%%
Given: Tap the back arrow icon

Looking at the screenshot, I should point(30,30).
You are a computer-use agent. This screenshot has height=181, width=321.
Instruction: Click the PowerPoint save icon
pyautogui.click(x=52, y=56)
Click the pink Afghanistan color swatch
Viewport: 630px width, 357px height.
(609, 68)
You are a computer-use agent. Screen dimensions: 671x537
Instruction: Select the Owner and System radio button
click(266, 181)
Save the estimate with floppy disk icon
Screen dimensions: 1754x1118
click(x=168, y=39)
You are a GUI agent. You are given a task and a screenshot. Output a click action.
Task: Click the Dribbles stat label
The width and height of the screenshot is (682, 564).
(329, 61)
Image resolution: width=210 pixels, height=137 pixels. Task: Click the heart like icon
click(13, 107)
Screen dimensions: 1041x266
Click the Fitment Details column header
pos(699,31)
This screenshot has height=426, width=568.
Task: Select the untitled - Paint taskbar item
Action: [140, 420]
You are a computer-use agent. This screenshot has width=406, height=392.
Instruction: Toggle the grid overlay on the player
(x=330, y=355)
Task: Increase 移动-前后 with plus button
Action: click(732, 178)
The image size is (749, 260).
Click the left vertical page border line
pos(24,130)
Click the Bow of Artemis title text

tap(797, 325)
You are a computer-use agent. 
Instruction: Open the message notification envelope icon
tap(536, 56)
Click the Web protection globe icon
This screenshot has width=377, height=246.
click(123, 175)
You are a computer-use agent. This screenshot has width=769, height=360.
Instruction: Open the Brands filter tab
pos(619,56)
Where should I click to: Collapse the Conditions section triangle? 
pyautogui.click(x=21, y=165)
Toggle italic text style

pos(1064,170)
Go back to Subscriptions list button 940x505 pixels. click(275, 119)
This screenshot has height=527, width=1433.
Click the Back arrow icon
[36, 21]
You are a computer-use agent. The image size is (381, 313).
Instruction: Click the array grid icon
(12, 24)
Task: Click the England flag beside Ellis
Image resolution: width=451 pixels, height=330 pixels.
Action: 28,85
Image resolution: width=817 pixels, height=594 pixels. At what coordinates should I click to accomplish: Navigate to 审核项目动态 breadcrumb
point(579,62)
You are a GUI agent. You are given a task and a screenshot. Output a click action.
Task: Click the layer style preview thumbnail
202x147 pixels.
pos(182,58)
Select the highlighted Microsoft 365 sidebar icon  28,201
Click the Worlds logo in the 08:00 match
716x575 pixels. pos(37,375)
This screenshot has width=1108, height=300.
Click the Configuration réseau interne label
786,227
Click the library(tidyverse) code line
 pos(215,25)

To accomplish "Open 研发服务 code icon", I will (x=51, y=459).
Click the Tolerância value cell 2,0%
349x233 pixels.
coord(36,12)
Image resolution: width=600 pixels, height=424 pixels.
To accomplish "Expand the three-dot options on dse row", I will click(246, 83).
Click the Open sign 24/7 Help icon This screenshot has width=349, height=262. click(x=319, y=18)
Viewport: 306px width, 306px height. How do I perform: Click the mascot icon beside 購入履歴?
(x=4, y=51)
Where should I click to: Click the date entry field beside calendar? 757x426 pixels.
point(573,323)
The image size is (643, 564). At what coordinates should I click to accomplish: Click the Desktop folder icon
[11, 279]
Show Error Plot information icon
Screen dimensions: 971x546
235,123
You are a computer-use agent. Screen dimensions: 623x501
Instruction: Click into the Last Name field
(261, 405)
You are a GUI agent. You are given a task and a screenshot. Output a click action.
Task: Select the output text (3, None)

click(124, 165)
%%
Exercise prompt: Copy out all of the entries above word for word, without changing anything.

Result of the task:
Given: Tap the back arrow icon

Looking at the screenshot, I should point(30,30).
You are a computer-use agent. This screenshot has height=181, width=321.
Instruction: Click the PowerPoint save icon
pyautogui.click(x=52, y=56)
Click the pink Afghanistan color swatch
Viewport: 630px width, 357px height.
(609, 68)
You are a computer-use agent. Screen dimensions: 671x537
Instruction: Select the Owner and System radio button
click(266, 181)
Save the estimate with floppy disk icon
Screen dimensions: 1754x1118
click(x=168, y=39)
You are a GUI agent. You are given a task and a screenshot. Output a click action.
Task: Click the Dribbles stat label
The width and height of the screenshot is (682, 564).
(329, 61)
Image resolution: width=210 pixels, height=137 pixels. Task: Click the heart like icon
click(13, 107)
Screen dimensions: 1041x266
Click the Fitment Details column header
pos(699,31)
This screenshot has height=426, width=568.
Task: Select the untitled - Paint taskbar item
Action: [140, 420]
You are a computer-use agent. This screenshot has width=406, height=392.
Instruction: Toggle the grid overlay on the player
(x=330, y=355)
Task: Increase 移动-前后 with plus button
Action: click(732, 178)
The image size is (749, 260).
Click the left vertical page border line
pos(24,130)
Click the Bow of Artemis title text

tap(797, 325)
You are a computer-use agent. 
Instruction: Open the message notification envelope icon
tap(536, 56)
Click the Web protection globe icon
This screenshot has width=377, height=246.
click(123, 175)
You are a computer-use agent. This screenshot has width=769, height=360.
Instruction: Open the Brands filter tab
pos(619,56)
Where should I click to: Collapse the Conditions section triangle? 
pyautogui.click(x=21, y=165)
Toggle italic text style

pos(1064,170)
Go back to Subscriptions list button 940x505 pixels. click(275, 119)
This screenshot has height=527, width=1433.
Click the Back arrow icon
[36, 21]
You are a computer-use agent. The image size is (381, 313).
Instruction: Click the array grid icon
(12, 24)
Task: Click the England flag beside Ellis
Image resolution: width=451 pixels, height=330 pixels.
Action: 28,85
Image resolution: width=817 pixels, height=594 pixels. At what coordinates should I click to accomplish: Navigate to 审核项目动态 breadcrumb
point(579,62)
You are a GUI agent. You are given a task and a screenshot. Output a click action.
Task: Click the layer style preview thumbnail
202x147 pixels.
pos(182,58)
Select the highlighted Microsoft 365 sidebar icon  28,201
Click the Worlds logo in the 08:00 match
716x575 pixels. pos(37,375)
This screenshot has width=1108, height=300.
Click the Configuration réseau interne label
786,227
Click the library(tidyverse) code line
 pos(215,25)

To accomplish "Open 研发服务 code icon", I will (x=51, y=459).
Click the Tolerância value cell 2,0%
349x233 pixels.
coord(36,12)
Image resolution: width=600 pixels, height=424 pixels.
To accomplish "Expand the three-dot options on dse row", I will click(246, 83).
Click the Open sign 24/7 Help icon This screenshot has width=349, height=262. click(x=319, y=18)
Viewport: 306px width, 306px height. How do I perform: Click the mascot icon beside 購入履歴?
(x=4, y=51)
Where should I click to: Click the date entry field beside calendar? 757x426 pixels.
point(573,323)
The image size is (643, 564). At what coordinates should I click to accomplish: Click the Desktop folder icon
[11, 279]
Show Error Plot information icon
Screen dimensions: 971x546
235,123
You are a computer-use agent. Screen dimensions: 623x501
Instruction: Click into the Last Name field
(261, 405)
You are a GUI agent. You are given a task and a screenshot. Output a click action.
Task: Select the output text (3, None)

click(124, 165)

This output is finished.